Supplied material:
<<<<
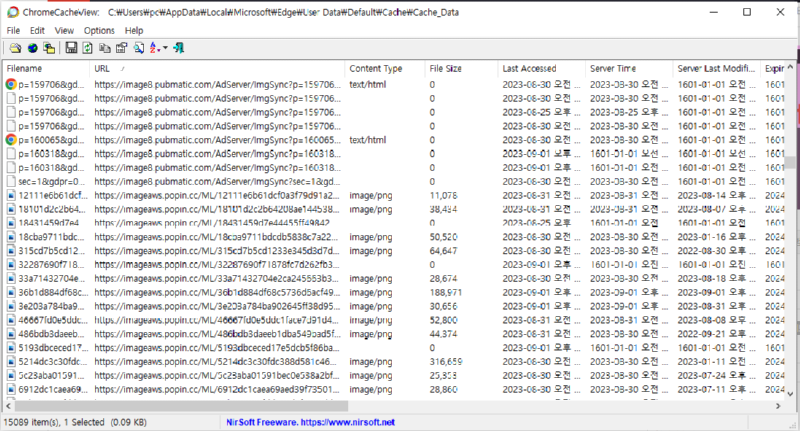This screenshot has width=800, height=431.
Task: Refresh the cache list using the toolbar icon
Action: coord(89,48)
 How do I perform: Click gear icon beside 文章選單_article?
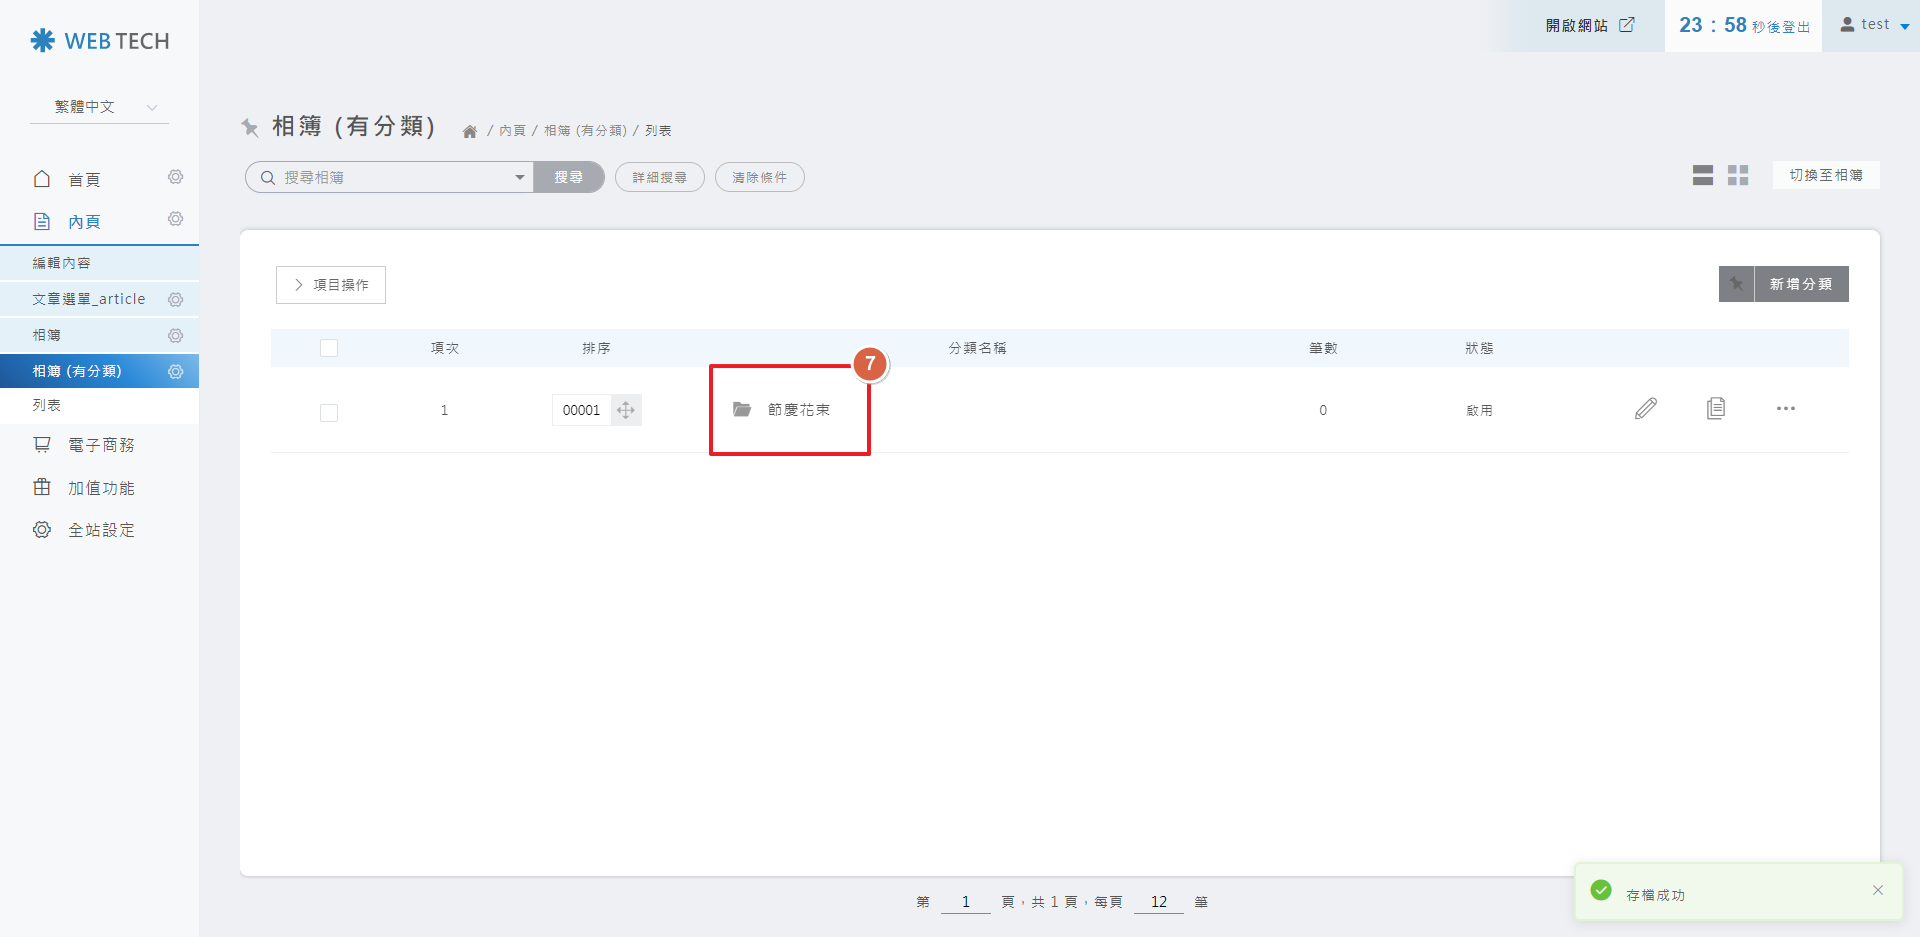[176, 300]
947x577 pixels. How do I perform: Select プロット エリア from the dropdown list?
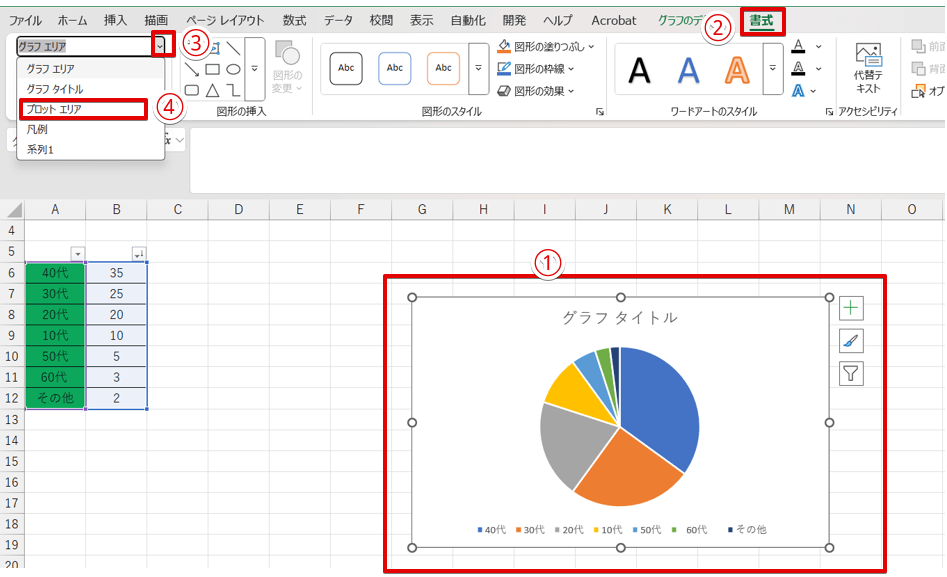pyautogui.click(x=83, y=109)
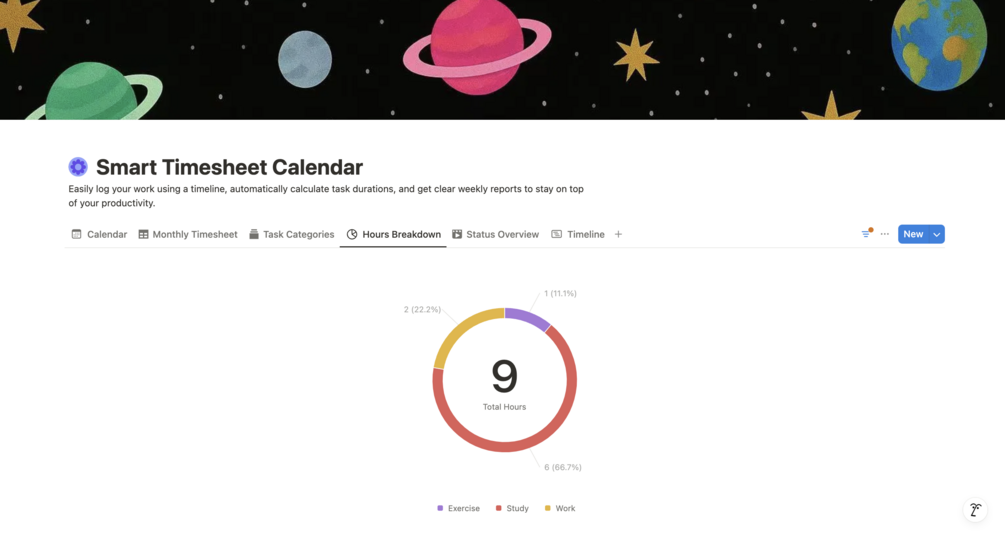Click the Smart Timesheet Calendar title

(x=229, y=167)
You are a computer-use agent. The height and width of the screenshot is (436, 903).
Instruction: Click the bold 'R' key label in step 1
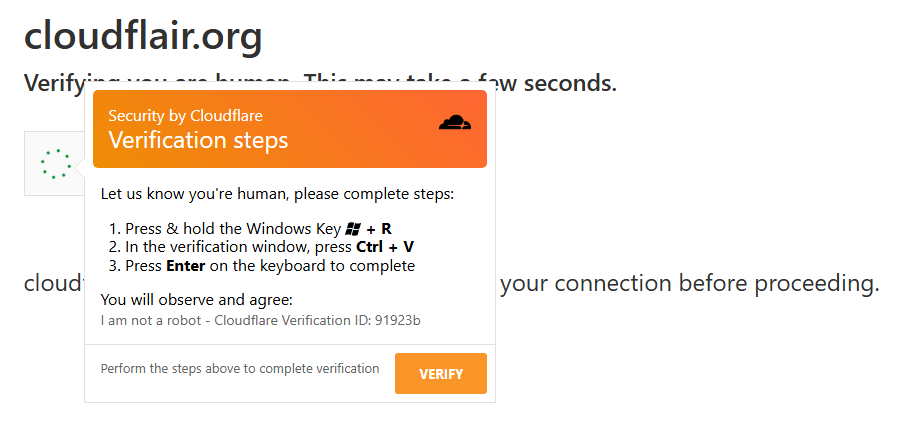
>>>>
The answer should consist only of the lines from the line with "947x577 pixels. How" through the last line of the data, repeated exactly; pictures stay out.

Solution to this problem:
947x577 pixels. How do I perform: Select プロット エリア from the dropdown list?
pyautogui.click(x=83, y=109)
Click the Smart Timesheet Calendar title

(x=229, y=167)
You are a computer-use agent. The height and width of the screenshot is (436, 903).
Instruction: Click the bold 'R' key label in step 1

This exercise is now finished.